[Stored items]
--- START ---

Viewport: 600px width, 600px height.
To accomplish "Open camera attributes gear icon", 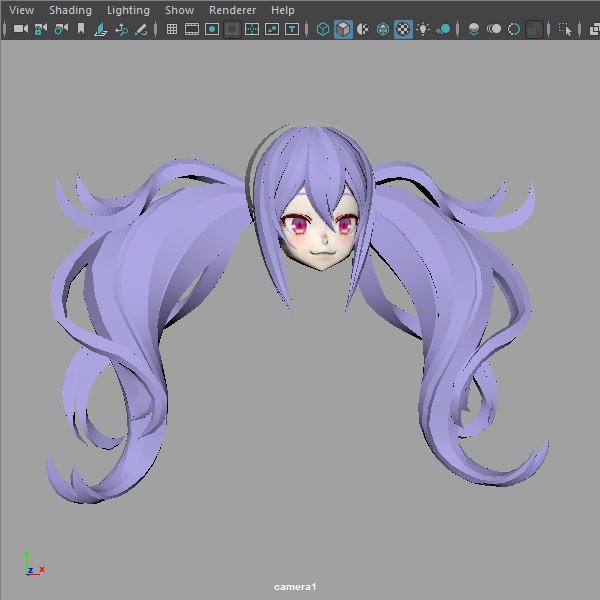I will [x=61, y=29].
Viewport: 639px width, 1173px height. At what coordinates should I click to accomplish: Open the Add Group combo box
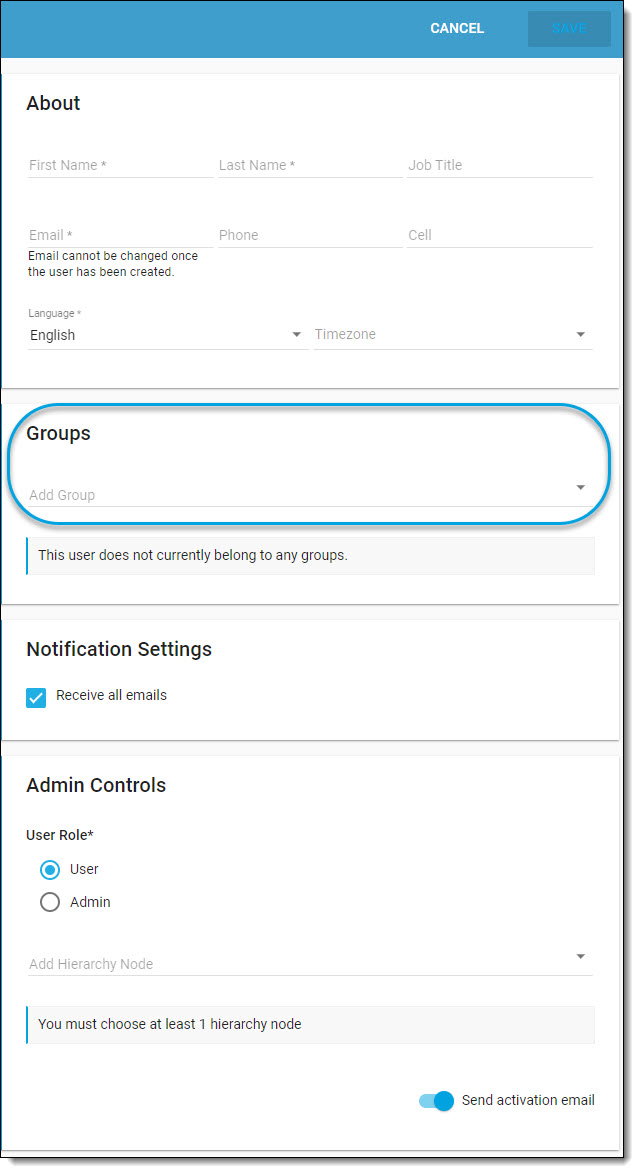click(310, 494)
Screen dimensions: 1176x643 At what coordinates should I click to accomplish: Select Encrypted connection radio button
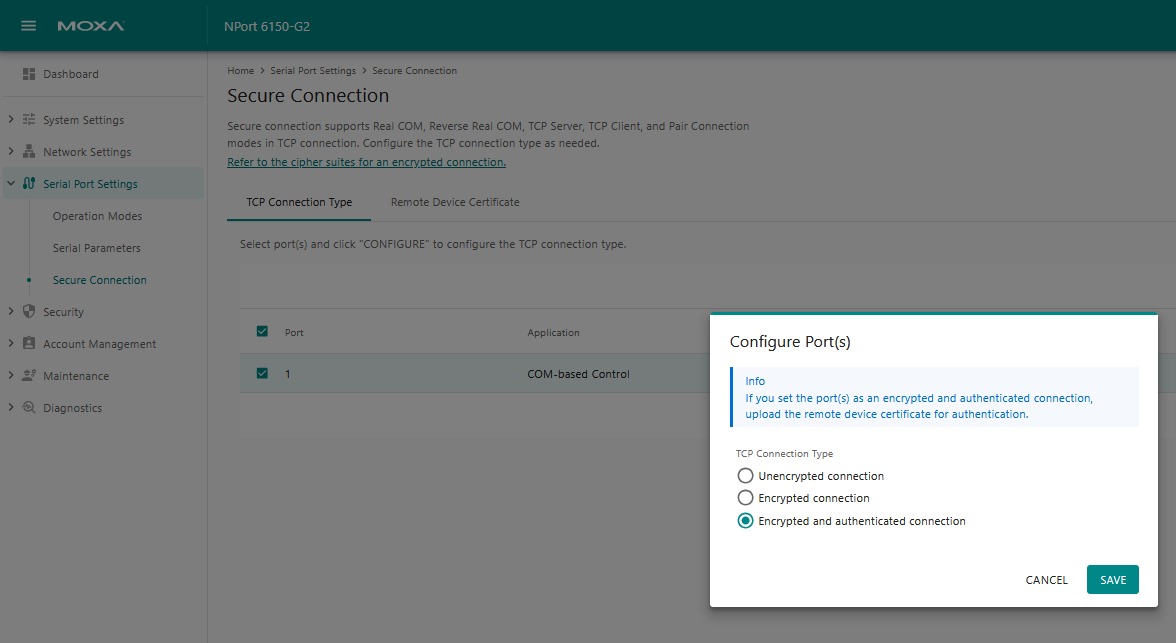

--- END ---

> WHAT THE TASK REQUIRES
Copy exactly the lines from the one containing "Viewport: 639px width, 1173px" to the end of the records, both included, and leave the pictures out.

> ANSWER TO THIS EXERCISE
Viewport: 639px width, 1173px height. At what coordinates should I click to accomplish: Open the Add Group combo box
click(310, 494)
Screen dimensions: 1176x643 At what coordinates should I click to accomplish: Select Encrypted connection radio button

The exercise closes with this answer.